SCOTT SIMON, host:
And the lawsuits Nina mentioned have already begun. The National Rifle Association filed five lawsuits yesterday challenging local handgun bans in Chicago and San Francisco. NPR's Richard Gonzales reports.
RICHARD GONZALES: The co-plaintiff in the NRA-San Francisco lawsuit is a gay gun owner who lives in public housing administered by the city. The suit cites a pseudonym for the man because it says he fears retaliation by his landlords. He also fears being the victim of a hate crime, and he keeps a firearm in his home for protection. But the San Francisco Housing Authority forbids public housing residents from possessing guns in their homes, and it requires them to sign leases acknowledging that ban. Violating the ban means automatic eviction.
But after the U.S. Supreme Court struck down a handgun ban in Washington, D.C., the man is suing the city, arguing that his rights under the Second Amendment are being violated. He is joined by the NRA and the Washington-based Citizens Committee for the Right to Keep and Bear Firearms. Its chairman is Alan Gottlieb.

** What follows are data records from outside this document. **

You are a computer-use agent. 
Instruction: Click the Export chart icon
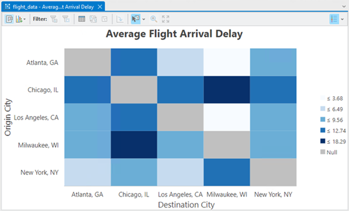[19, 19]
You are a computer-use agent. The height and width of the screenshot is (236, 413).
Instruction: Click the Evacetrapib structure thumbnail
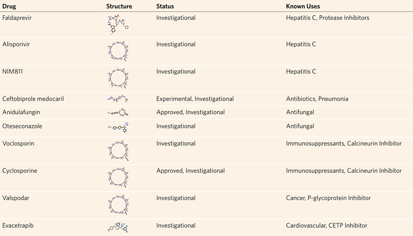[118, 227]
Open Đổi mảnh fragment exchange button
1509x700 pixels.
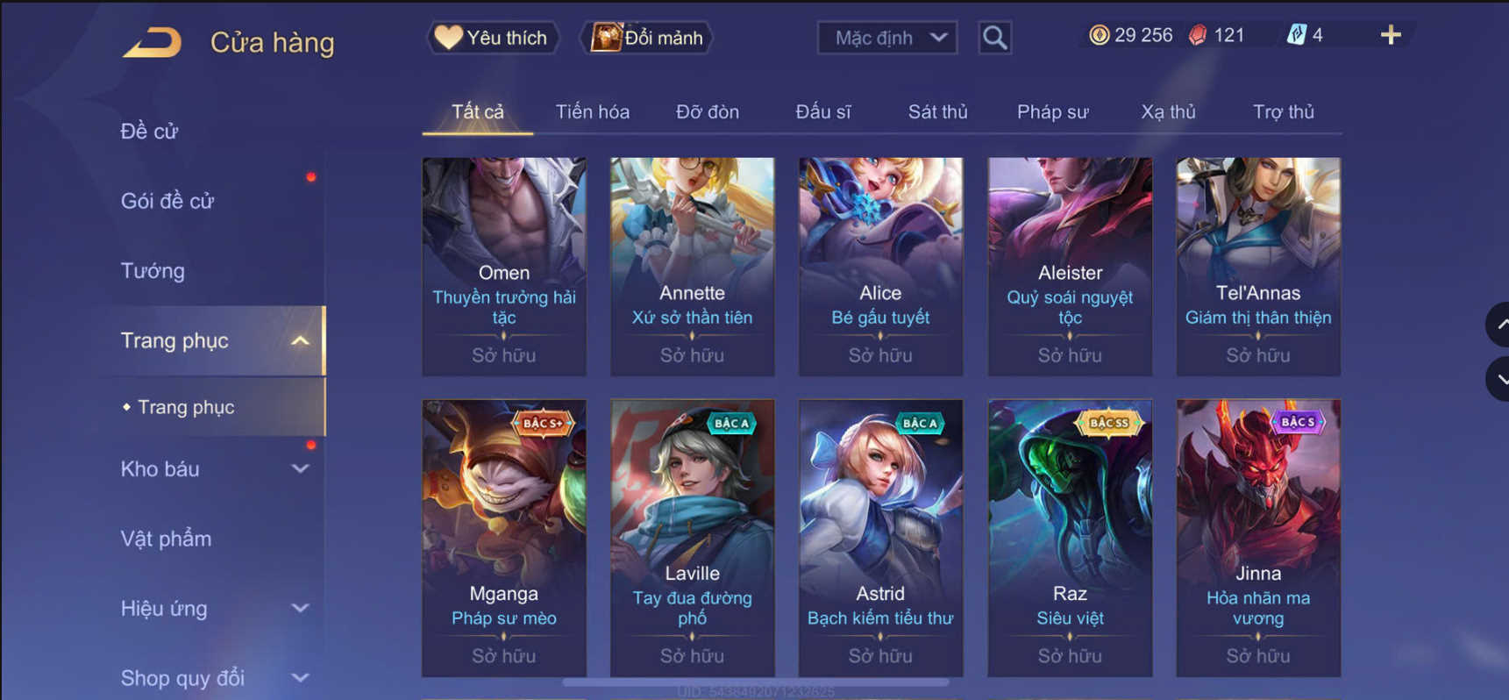(647, 38)
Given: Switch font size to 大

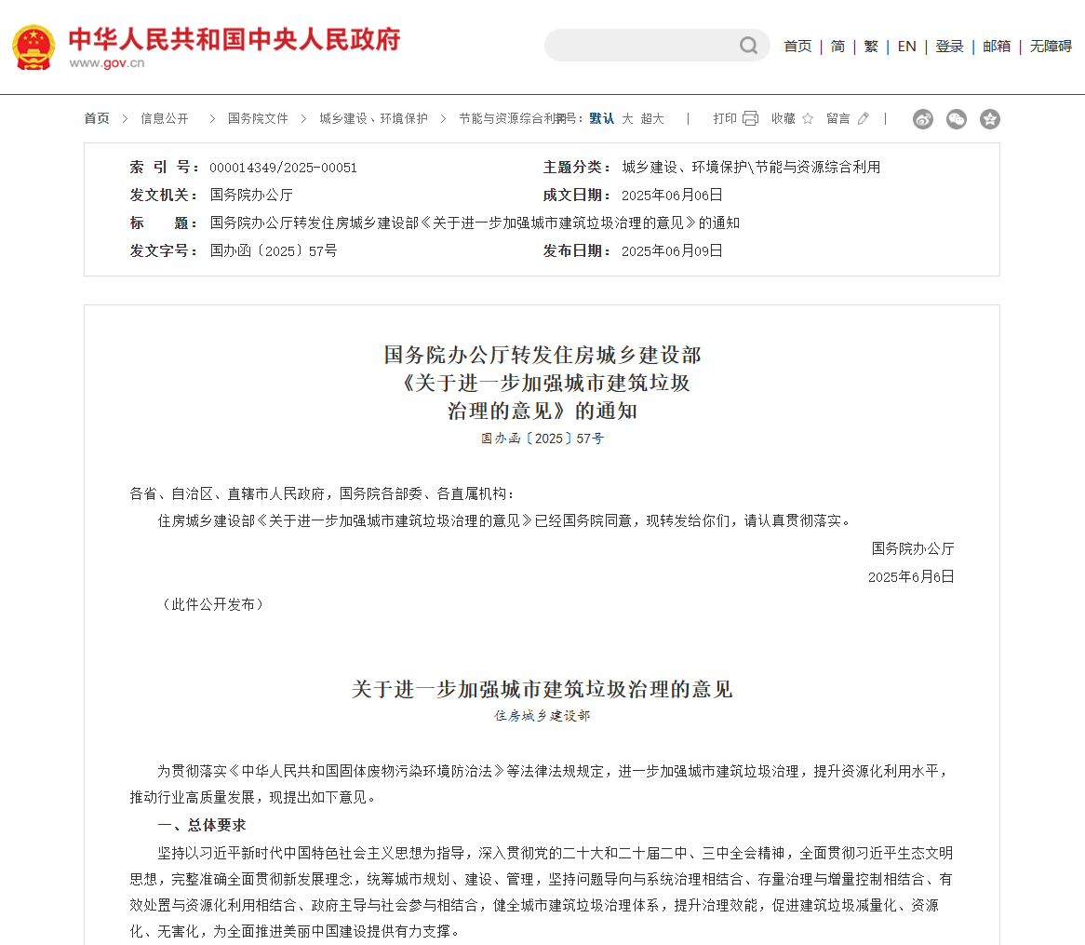Looking at the screenshot, I should tap(627, 118).
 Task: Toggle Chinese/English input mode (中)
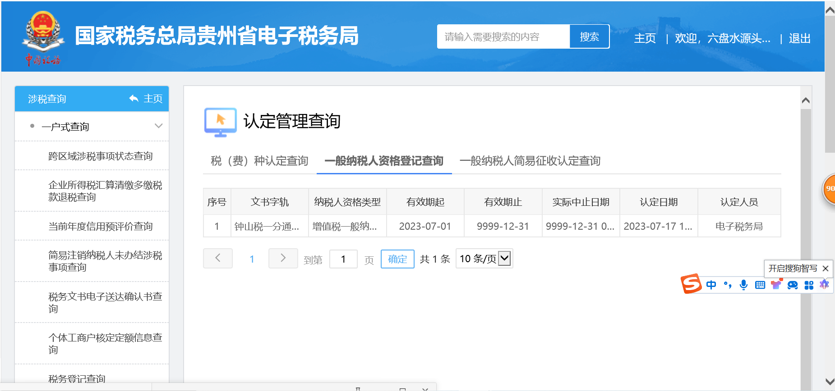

Mr. ALAN GOTTLIEB (Chairman, Citizens Committee for the Right to Keep and Bear Firearms): The truth of the matter is public housing places in San Francisco tend to have high crime associated in their areas. And if you lived in public housing, you'd want a firearm to defend yourself more than somebody who's living in a gated community.
GONZALES: San Francisco's ban on handguns in public housing was enacted just last year. City Attorney Dennis Herrera says it's a commonsense law that will survive legal challenges.

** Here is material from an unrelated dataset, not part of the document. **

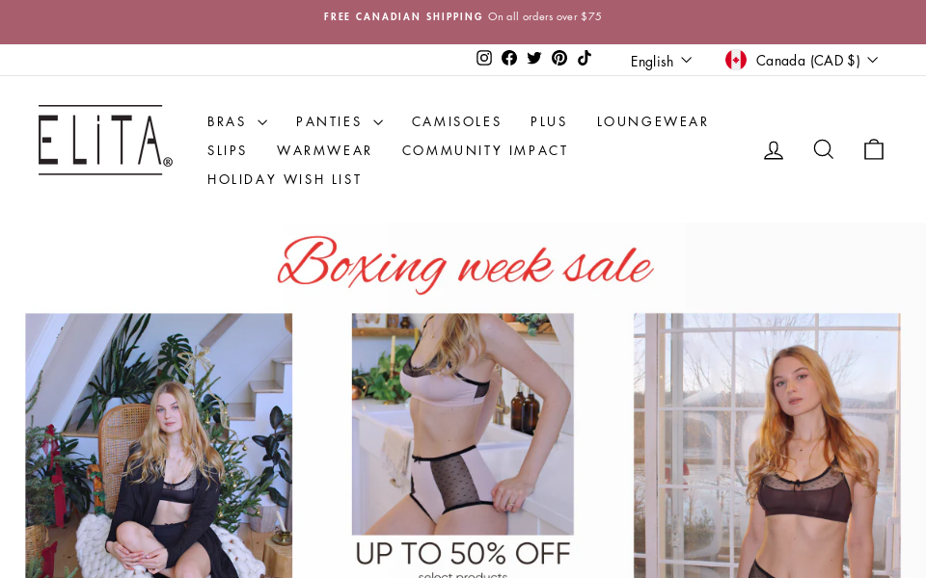
Task: Expand the Canada (CAD $) currency selector
Action: point(802,61)
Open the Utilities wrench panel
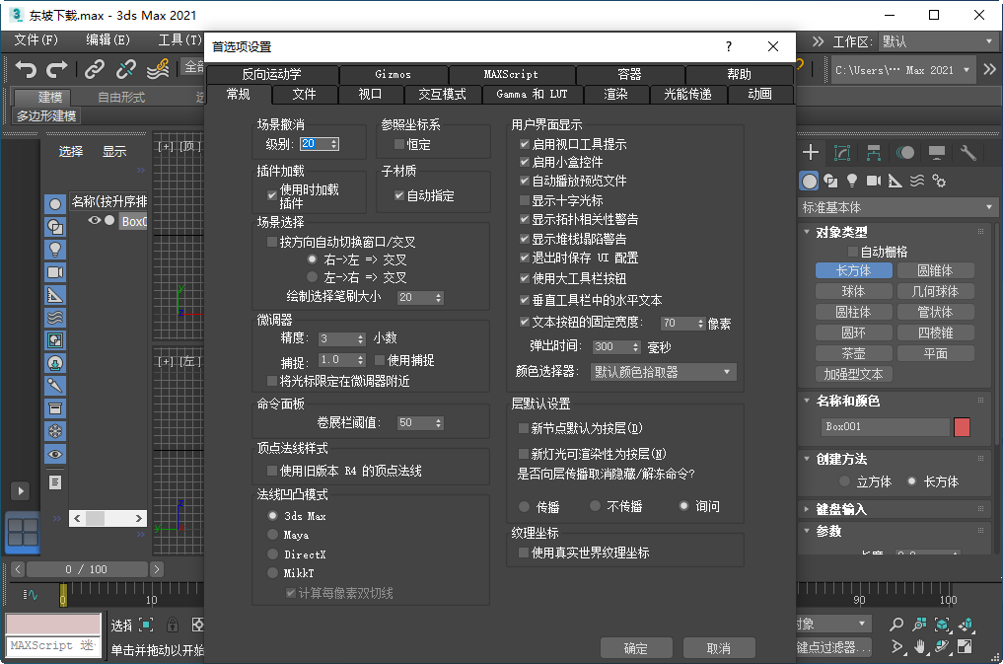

Mr. DENNIS HERRERA (City Attorney, San Francisco): We are confident we're on very good legal stead when you look at our laws as compared to what is required. The parameters have been set out by the Supreme Court's opinion.

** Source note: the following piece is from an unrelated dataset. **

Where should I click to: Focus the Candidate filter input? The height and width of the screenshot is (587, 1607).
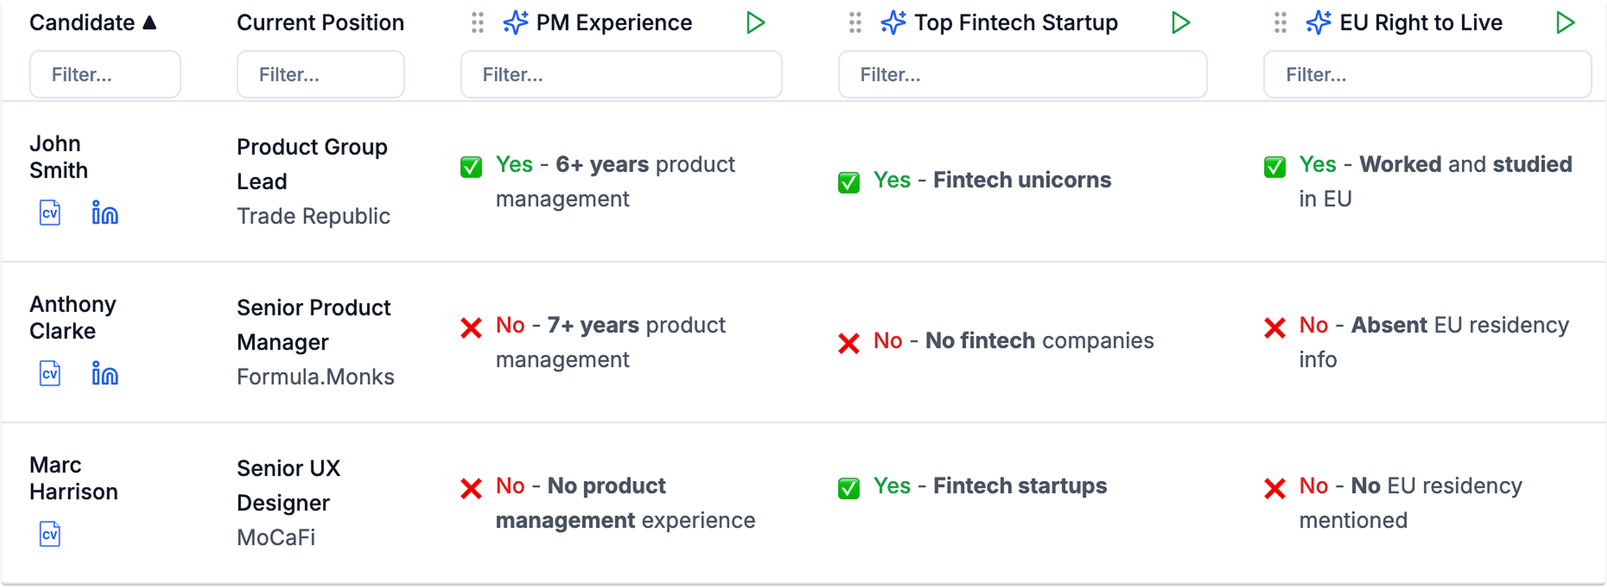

GONZALES: The San Francisco suit is one of five legal actions taken against local gun control laws. The others are in Chicago and several of its suburbs. The Chicago gun ban is similar to the one invalidated by the U.S. Supreme Court. But the high court left open the question of whether its Second Amendment ruling applies against the states and cities. And here is some legal history. There are two 19th-century high court rulings that said the Second Amendment limits the federal government but not the states.
Professor MICHAEL DORF (Law, Cornell University): The NRA strategy is to go before the lower federal courts and make the argument that the Second Amendment is a limit on the states and on the municipalities.
GONZALES: That's Cornell law professor Michael Dorf. He says the lower federal courts cannot overturn those 19th-century rulings. Only the U.S. Supreme Court can do that.
Professor DORF: The NRA will expect to lose those cases in the lower courts but eventually to get a case before the U.S. Supreme Court which would then say, if they succeed, that the Second Amendment is indeed a limit not only in the federal government but on the states and municipalities as well.
GONZALES: And Dorf says if the U.S. Supreme Court eventually rules that the Second Amendment limits the state's power to regulate firearms, it would invalidate local laws restricting handguns. Richard Gonzales, NPR News, San Francisco.